======== Material for the task

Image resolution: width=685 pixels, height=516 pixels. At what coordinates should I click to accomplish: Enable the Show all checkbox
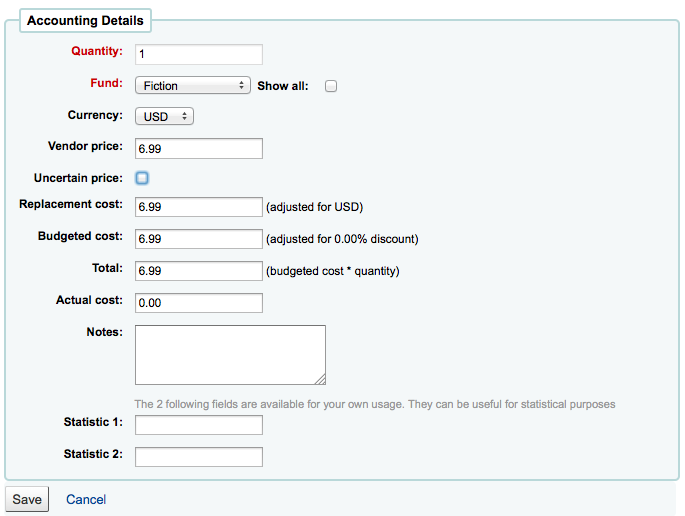tap(331, 86)
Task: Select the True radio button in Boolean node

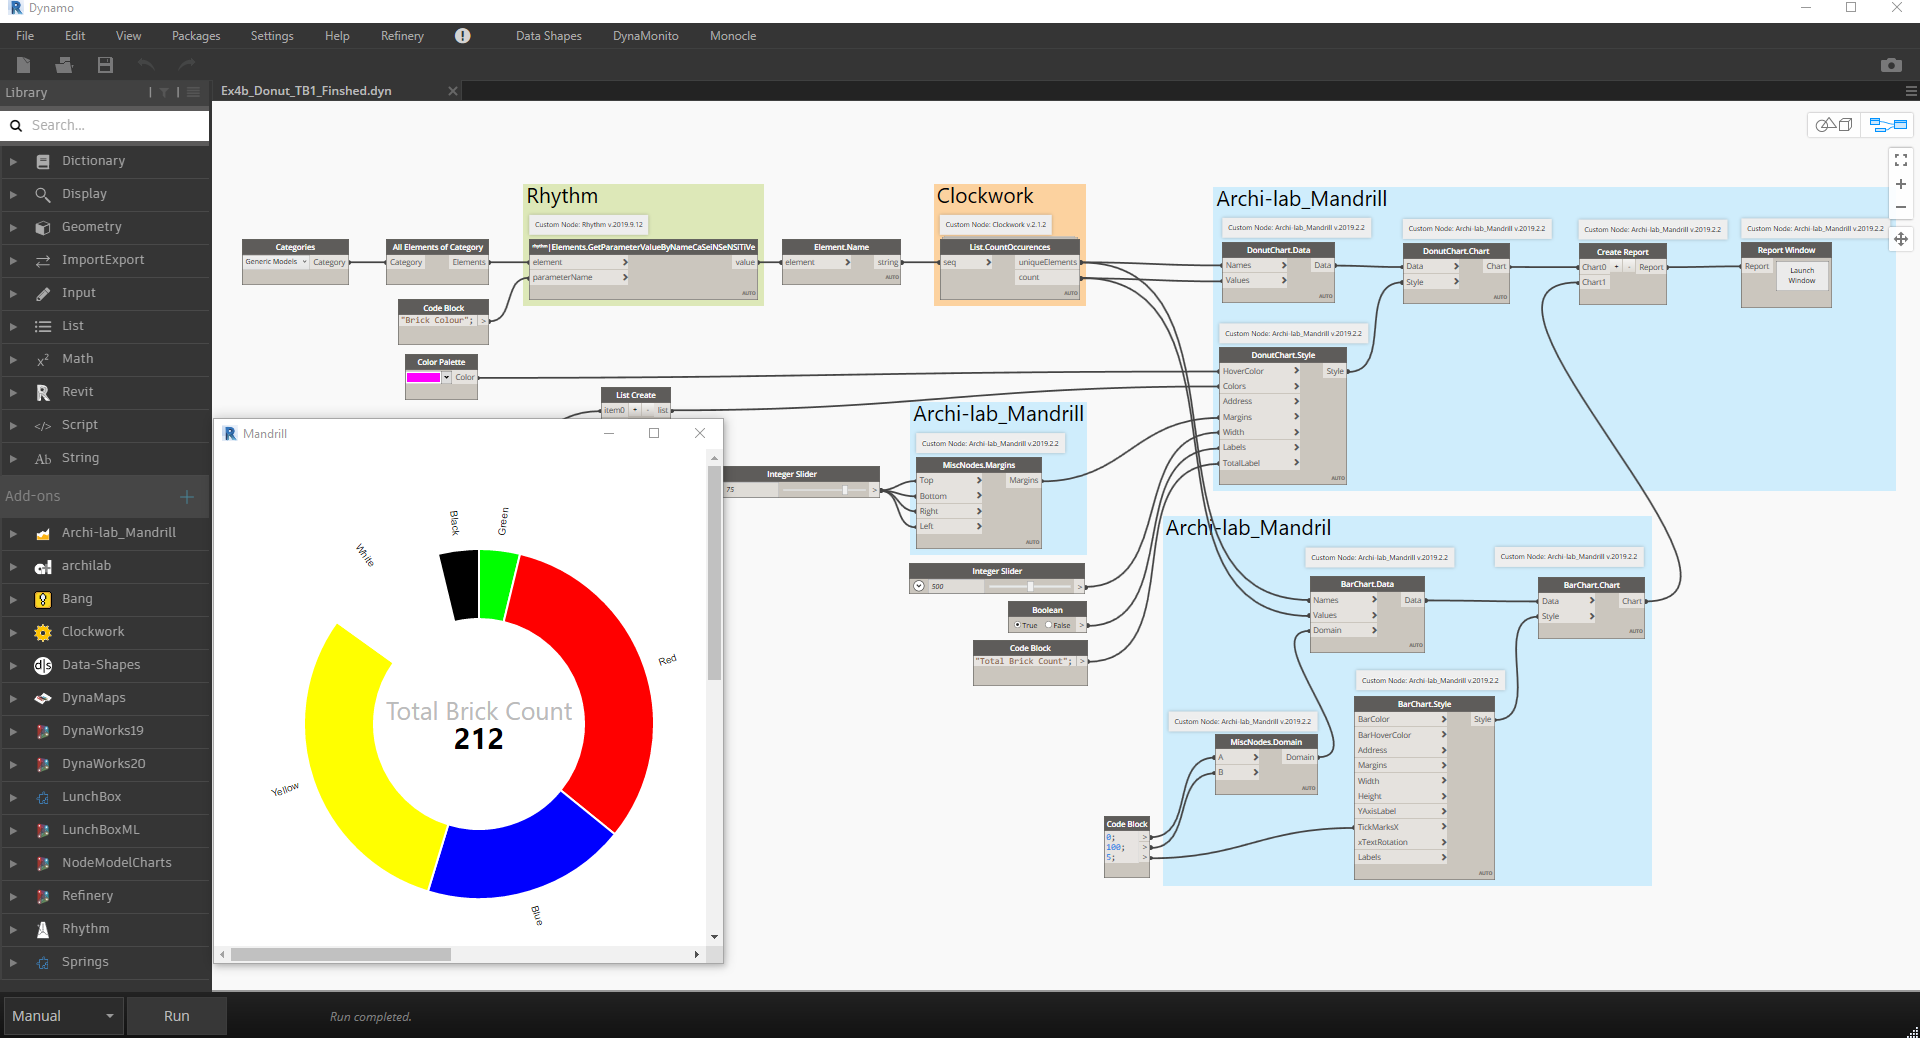Action: [x=1017, y=625]
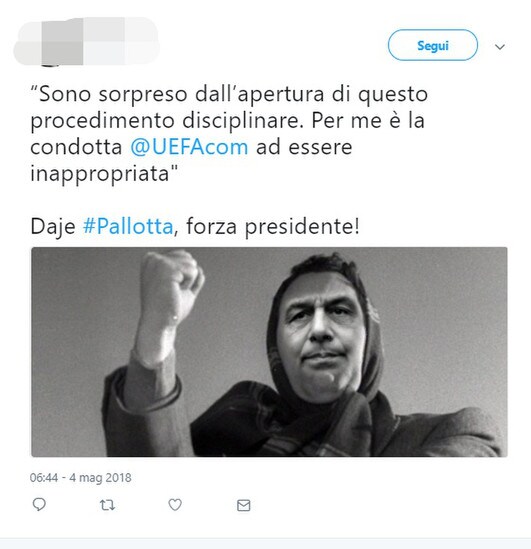
Task: Retweet this post using the arrows icon
Action: [x=107, y=505]
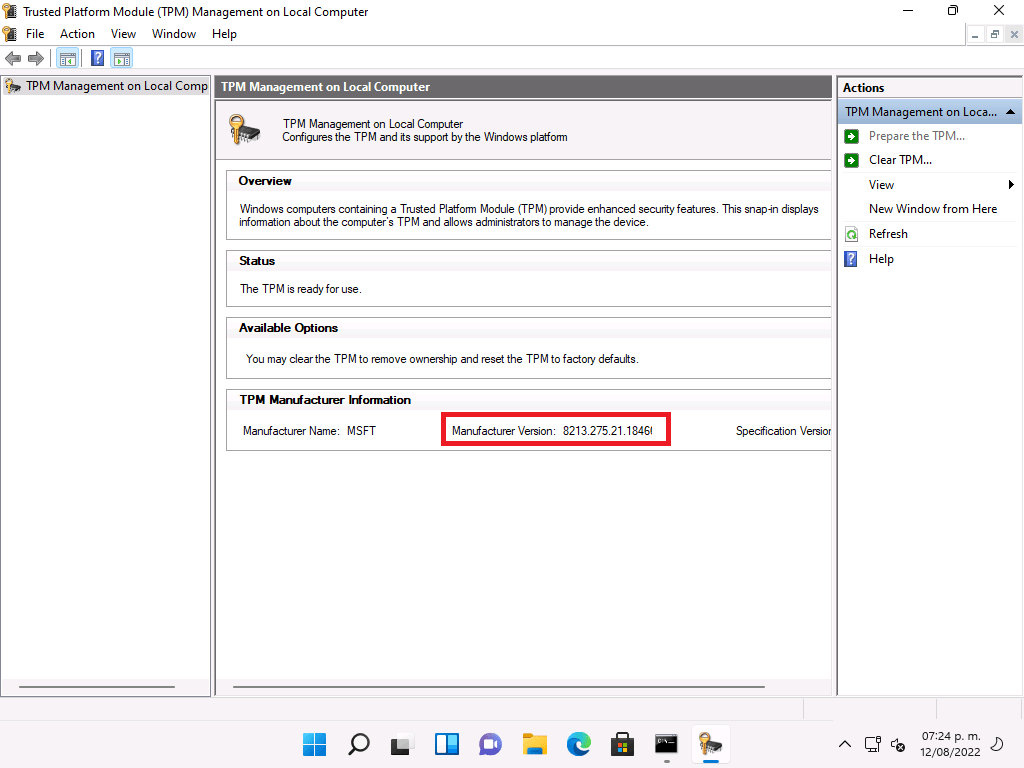The height and width of the screenshot is (768, 1024).
Task: Click the Back arrow toolbar icon
Action: point(13,59)
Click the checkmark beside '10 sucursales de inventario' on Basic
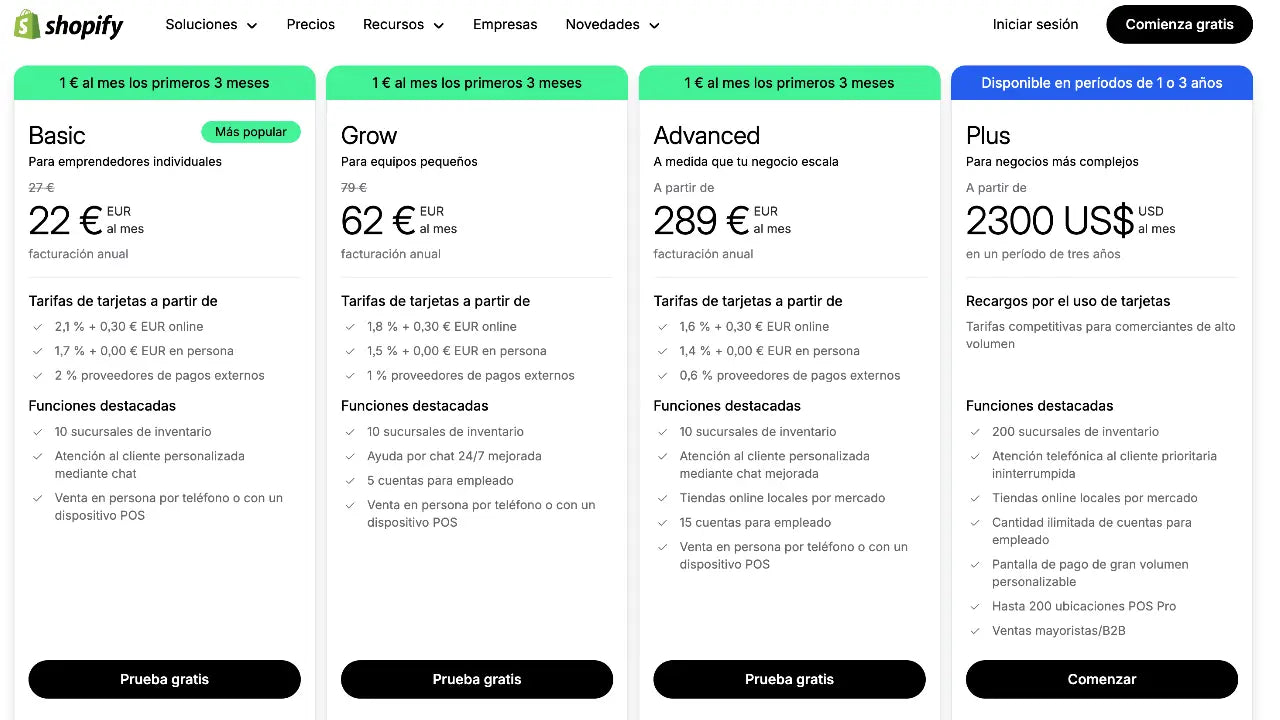 (x=37, y=431)

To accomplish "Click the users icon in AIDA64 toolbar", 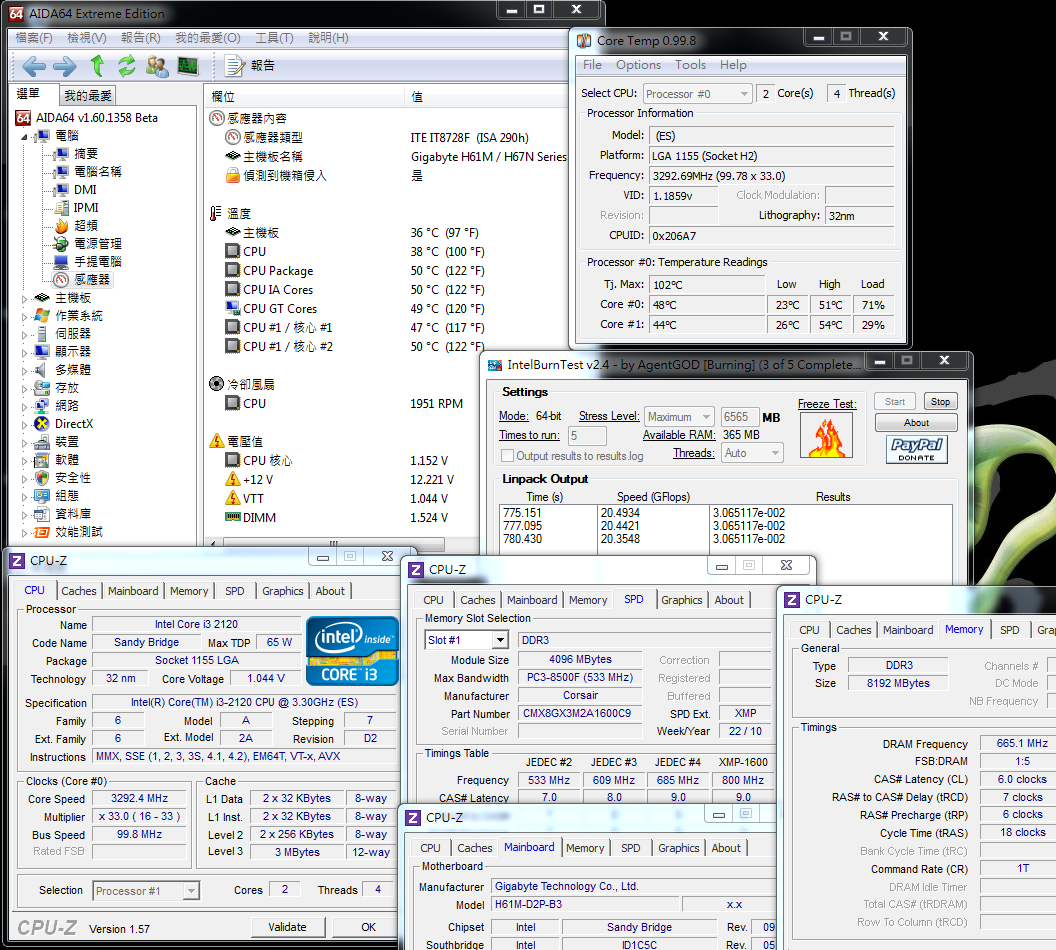I will (157, 66).
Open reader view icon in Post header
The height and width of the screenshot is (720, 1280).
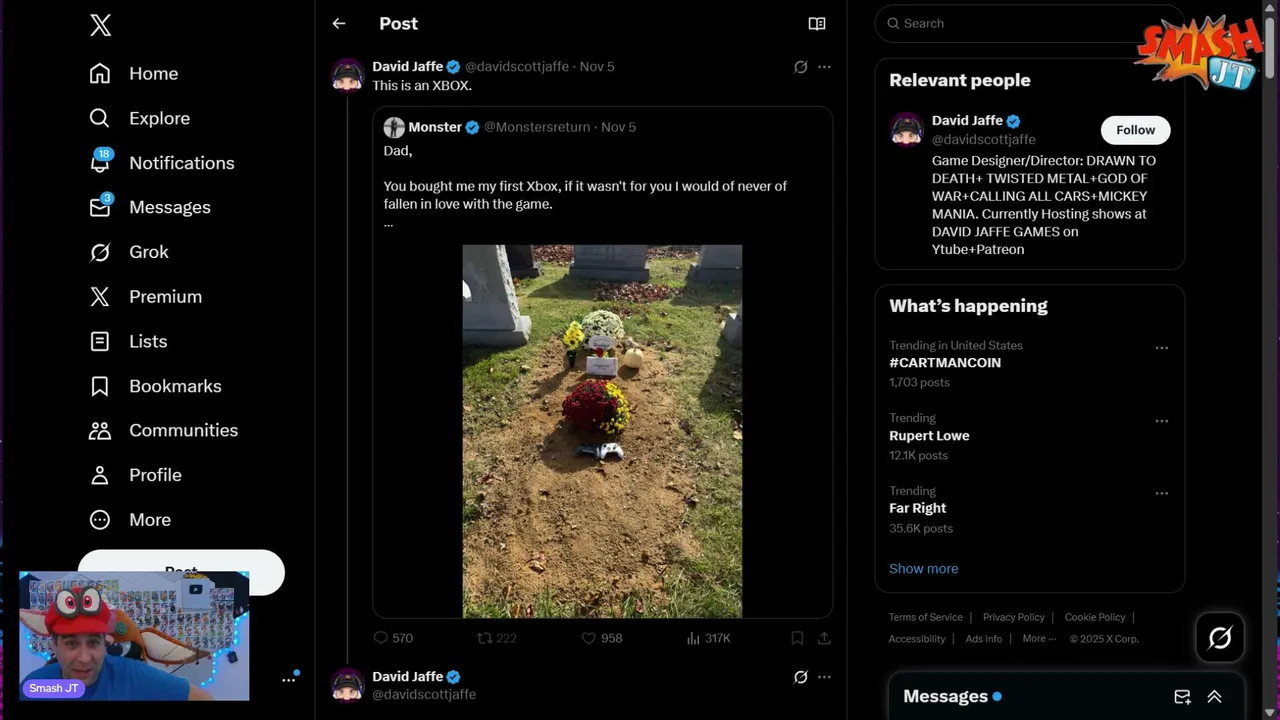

================

Work to complete: In your reply, please set down exactly the lines from the one containing "Open reader view icon in Post header" through the end of the records, with the pictures left out.

Response below:
Open reader view icon in Post header
The height and width of the screenshot is (720, 1280).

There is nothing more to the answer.